ECLI:NL:HR:2008:BB7678
Hoge Raad
- Cassatie
- G.J.M. Corstens
- J.W. Ilsink
- W.M.E. Thomassen
- Rechtspraak.nl
Cassatie tegen vrijspraak van mishandeling in Zaandam
In deze zaak heeft de Hoge Raad op 15 januari 2008 uitspraak gedaan in een cassatieberoep tegen een arrest van het Gerechtshof te Amsterdam. De verdachte was eerder vrijgesproken van meerdere feiten, waaronder mishandeling, maar het cassatieberoep was gericht tegen de vrijspraak van het primair tenlastegelegde feit van mishandeling. De Hoge Raad overwoog dat het cassatieberoep niet gericht was tegen de vrijspraken voor de feiten 1, 3 en 5, maar wel tegen de vrijspraak van feit 2, omdat er geen beperking in de cassatieakte was opgenomen. De Hoge Raad concludeerde dat uit de bewijsmiddelen niet kon worden afgeleid dat de verdachte de onder 2 en 4 tenlastegelegde mishandeling had gepleegd. De Hoge Raad vernietigde de bestreden uitspraak voor zover deze aan zijn oordeel was onderworpen en verwees de zaak terug naar het Gerechtshof te Amsterdam voor herbehandeling.

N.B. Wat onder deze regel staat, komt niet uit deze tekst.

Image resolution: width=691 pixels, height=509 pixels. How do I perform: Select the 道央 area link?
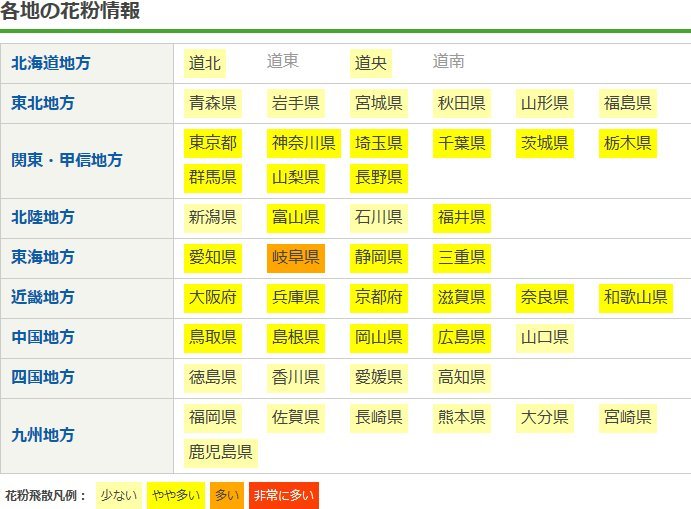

De zaak betreft een incident dat plaatsvond op 2 augustus 2003 in Zaandam, waar de verdachte werd beschuldigd van het opzettelijk mishandelen van twee slachtoffers, [slachtoffer 1] en [slachtoffer 2]. De Hoge Raad oordeelde dat de verklaringen van de slachtoffers niet voldoende bewijs boden voor de bewezenverklaring van de mishandeling. De Hoge Raad benadrukte dat de pleegplaats van de feiten niet uit de bewijsmiddelen kon worden afgeleid en dat er geen letsel was vastgesteld bij het slachtoffer in kwestie. De uitspraak van de Hoge Raad heeft geleid tot de terugverwijzing van de zaak naar het Hof, waar de zaak opnieuw zal worden behandeld en afgedaan.